Personality trumps education when it comes to making successful financial decisions. That’s a conclusion from a study by personal-finance website MagnifyMoney, the Web publication ThinkAdvisor shares with readers.

Specifically, an individual’s relationship with time has a “high degree of correlation” with his or her financial health, ThinkAdvisor writes. For example, “dwelling on the past, as it were, is highly correlated with financial health.” Why? Because past-oriented people “base their decisions and actions on memories rather than current experience,” according to MagnifyMoney. The downside of this orientation is a tendency to sit on cash in preference to assuming even “prudent investment risk.” In sum, people who look back learn.

Those who live in the moment don’t learn — and they tend to get burned over and over as a result.

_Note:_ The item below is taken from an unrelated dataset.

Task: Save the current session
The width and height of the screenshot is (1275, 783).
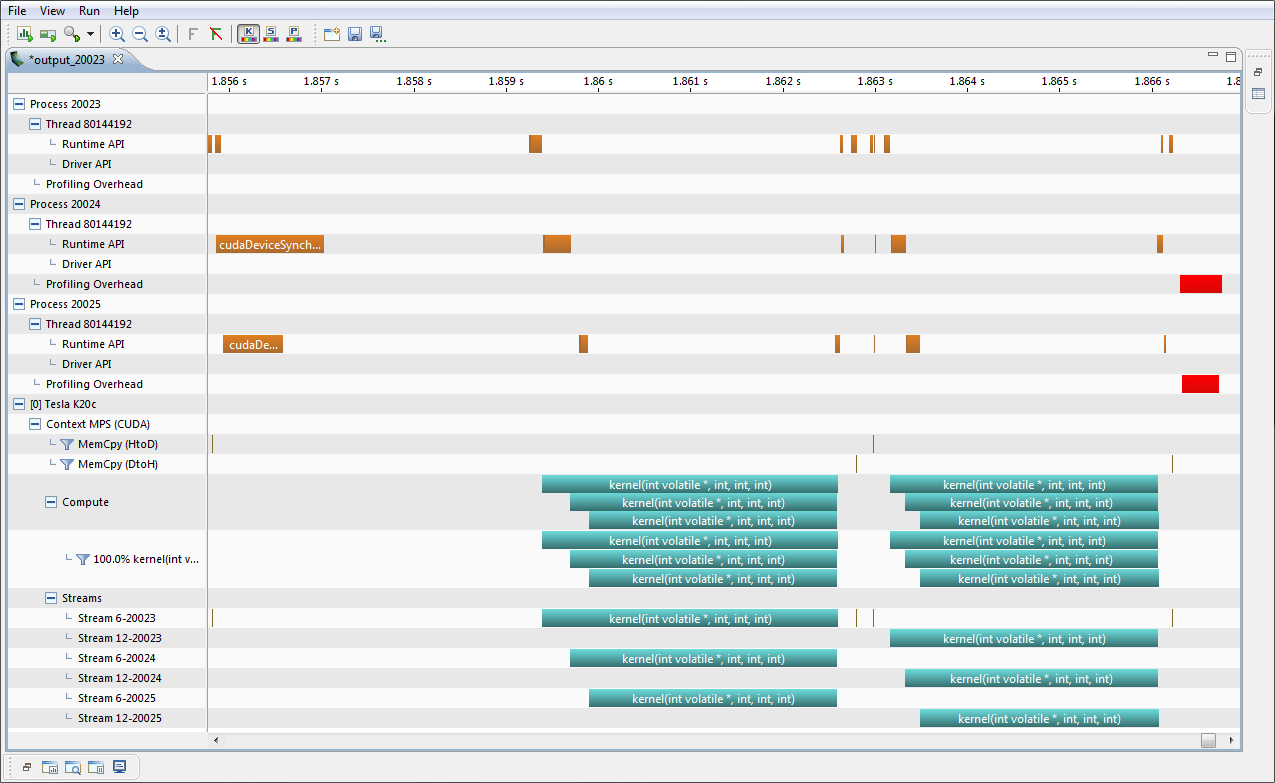Action: (x=354, y=33)
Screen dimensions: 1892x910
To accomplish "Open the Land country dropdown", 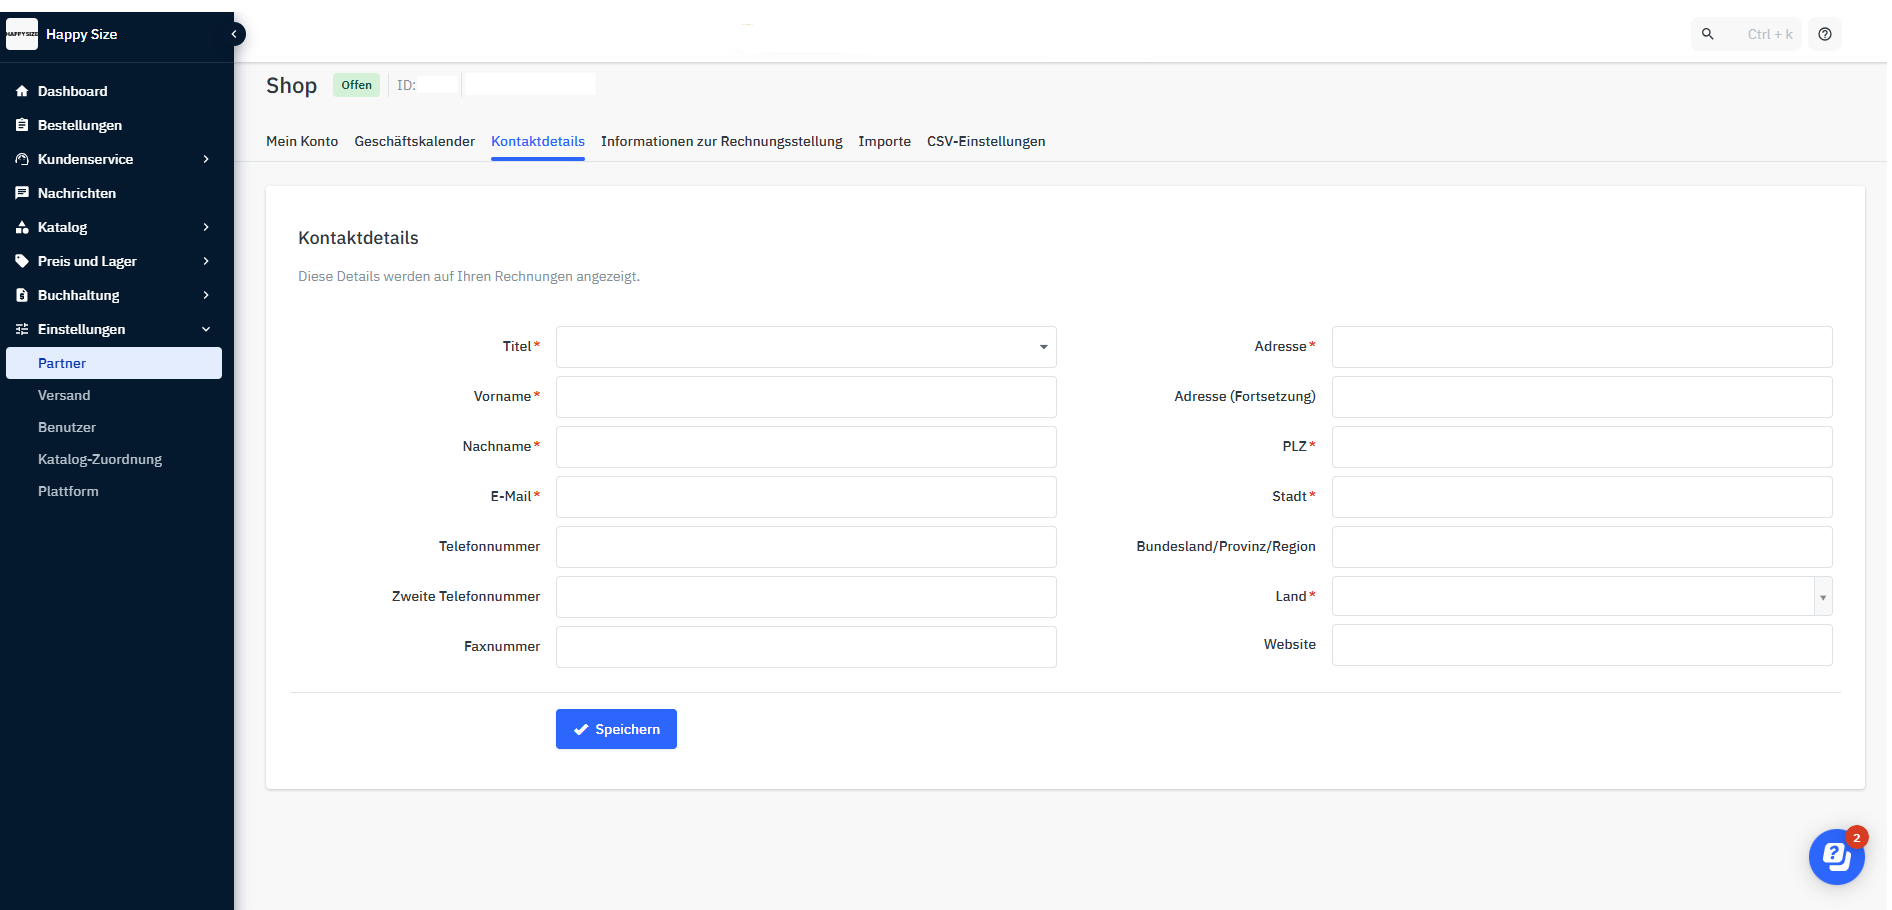I will (1581, 597).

They’re likelier to use payday lenders, file for bankruptcy, get foreclosed upon, carry credit-card debt and remain (blissfully?) unaware of the rates of interest they pay on loans. Many are hedonists who “take what they want, when they want it without any thought of future consequences,” the study says. They also tend to buy more candy at checkout displays and spring for more lottery tickets than others.

People oriented more to the future fall in between: They’re “not generally financially ‘healthy’ but often succeed at avoiding being financially ‘sick,’” ThinkAdvisor says. Although they often make a point of learning a lot about personal finance and like to think of themselves as in control, “such people may be apt to over-insure against risk or make bad investments based on bad information or advice.”

Among other implications, ThinkAdvisor suggests the study undermines the case for financial literacy.